An out-of-state woman received a phone call from two debt collectors telling her that she owed a total of approximately $2,400 for some payday loans that she took out when times were tough. The problem was that she knew she had paid the loans back. However, like many Florida residents who receive harassing phone calls from creditors regarding their unsecured debt, she sent them money out of fear that they would follow through on their threats to file lawsuits against her.
The woman asked for confirmation that she owed the money. However, the people on the other end of the phone refused to provide it. In fact, she claims that they told her that she would only see the paperwork once a lawsuit was filed.
What this California woman did not know is that consumers have rights when it comes to debt collection. The Fair Debt Collection Practices Act (FDCPA) sets out rules that debt collectors must follow. This includes providing written proof of a debt to a consumer. Furthermore, a consumer can stop harassing phone calls by writing a letter to the creditor or collection agency asking them not to make contact by phone.
There are other rules that the FDCPA includes that protect consumers as well.
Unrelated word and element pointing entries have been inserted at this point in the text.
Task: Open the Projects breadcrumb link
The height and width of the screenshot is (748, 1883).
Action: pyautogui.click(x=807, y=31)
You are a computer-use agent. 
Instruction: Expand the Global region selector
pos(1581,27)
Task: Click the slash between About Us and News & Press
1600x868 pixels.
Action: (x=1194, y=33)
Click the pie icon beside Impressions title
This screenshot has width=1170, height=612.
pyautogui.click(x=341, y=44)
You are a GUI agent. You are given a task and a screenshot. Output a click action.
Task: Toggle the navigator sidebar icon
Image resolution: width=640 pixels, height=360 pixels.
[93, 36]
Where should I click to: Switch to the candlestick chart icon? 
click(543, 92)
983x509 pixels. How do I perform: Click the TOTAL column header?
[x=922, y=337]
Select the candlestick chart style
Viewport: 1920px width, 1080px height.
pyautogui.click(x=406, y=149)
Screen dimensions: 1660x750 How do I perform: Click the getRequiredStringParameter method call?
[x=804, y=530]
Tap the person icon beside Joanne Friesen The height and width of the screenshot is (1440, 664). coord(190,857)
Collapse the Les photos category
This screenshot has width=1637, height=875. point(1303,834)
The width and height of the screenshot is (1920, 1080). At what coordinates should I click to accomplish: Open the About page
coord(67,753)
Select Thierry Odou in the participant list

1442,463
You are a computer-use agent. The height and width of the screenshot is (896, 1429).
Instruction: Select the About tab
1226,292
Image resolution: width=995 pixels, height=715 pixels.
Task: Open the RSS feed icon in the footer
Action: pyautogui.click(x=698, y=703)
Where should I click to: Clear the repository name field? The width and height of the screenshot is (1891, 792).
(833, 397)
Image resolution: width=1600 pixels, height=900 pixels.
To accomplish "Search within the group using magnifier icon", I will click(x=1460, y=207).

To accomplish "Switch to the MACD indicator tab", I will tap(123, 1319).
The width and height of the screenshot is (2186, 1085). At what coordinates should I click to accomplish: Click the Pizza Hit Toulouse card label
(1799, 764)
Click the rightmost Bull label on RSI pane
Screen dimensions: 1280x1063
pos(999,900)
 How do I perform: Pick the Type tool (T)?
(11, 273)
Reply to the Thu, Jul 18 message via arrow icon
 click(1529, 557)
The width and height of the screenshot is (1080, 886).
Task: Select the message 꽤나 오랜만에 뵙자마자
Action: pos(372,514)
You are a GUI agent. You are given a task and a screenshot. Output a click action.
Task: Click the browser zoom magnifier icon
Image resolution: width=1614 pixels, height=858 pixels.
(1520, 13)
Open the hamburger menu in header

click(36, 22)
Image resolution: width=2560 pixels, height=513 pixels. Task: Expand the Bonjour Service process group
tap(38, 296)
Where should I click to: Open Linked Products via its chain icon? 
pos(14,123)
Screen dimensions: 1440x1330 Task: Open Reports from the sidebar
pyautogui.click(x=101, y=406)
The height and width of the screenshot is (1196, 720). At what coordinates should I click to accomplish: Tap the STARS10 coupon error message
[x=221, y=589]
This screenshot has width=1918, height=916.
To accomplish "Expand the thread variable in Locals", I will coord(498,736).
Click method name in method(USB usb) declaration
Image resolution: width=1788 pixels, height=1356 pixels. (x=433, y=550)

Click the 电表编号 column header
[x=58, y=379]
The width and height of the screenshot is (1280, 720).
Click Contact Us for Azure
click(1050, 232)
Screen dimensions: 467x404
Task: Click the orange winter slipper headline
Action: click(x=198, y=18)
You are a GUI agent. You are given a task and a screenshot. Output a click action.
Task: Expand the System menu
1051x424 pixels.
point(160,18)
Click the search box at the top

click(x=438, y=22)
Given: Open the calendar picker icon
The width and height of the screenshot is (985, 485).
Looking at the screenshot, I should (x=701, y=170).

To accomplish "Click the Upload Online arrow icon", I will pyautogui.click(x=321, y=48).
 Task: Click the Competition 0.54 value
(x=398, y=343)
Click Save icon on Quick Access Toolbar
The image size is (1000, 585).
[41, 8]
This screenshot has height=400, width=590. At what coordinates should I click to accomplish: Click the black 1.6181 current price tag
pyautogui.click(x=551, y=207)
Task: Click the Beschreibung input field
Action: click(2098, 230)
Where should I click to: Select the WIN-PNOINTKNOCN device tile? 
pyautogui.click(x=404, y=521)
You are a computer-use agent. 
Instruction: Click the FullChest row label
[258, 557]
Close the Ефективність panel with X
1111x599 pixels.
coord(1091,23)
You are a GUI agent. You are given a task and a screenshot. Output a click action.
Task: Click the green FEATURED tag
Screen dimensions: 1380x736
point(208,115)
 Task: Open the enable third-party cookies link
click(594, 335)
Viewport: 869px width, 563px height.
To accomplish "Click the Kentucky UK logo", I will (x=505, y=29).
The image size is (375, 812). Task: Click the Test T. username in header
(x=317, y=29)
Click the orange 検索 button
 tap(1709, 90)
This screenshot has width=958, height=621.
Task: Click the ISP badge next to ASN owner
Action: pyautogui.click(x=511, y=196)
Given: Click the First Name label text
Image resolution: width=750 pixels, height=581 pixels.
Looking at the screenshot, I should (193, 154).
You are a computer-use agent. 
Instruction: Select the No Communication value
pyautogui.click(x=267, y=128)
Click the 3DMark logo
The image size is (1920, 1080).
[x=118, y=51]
Florida residents who are unable to pay their debts and make ends meet do not need the added stress of receiving creditors’ harassing phone calls, and people in that position may do well to consult a bankruptcy attorney. In addition to making sure that creditors follow the rules set out in the FDCPA, an attorney can provide information and advice on debt relief options, such as filing for bankruptcy, in order to deal with one’s secured and unsecured debt.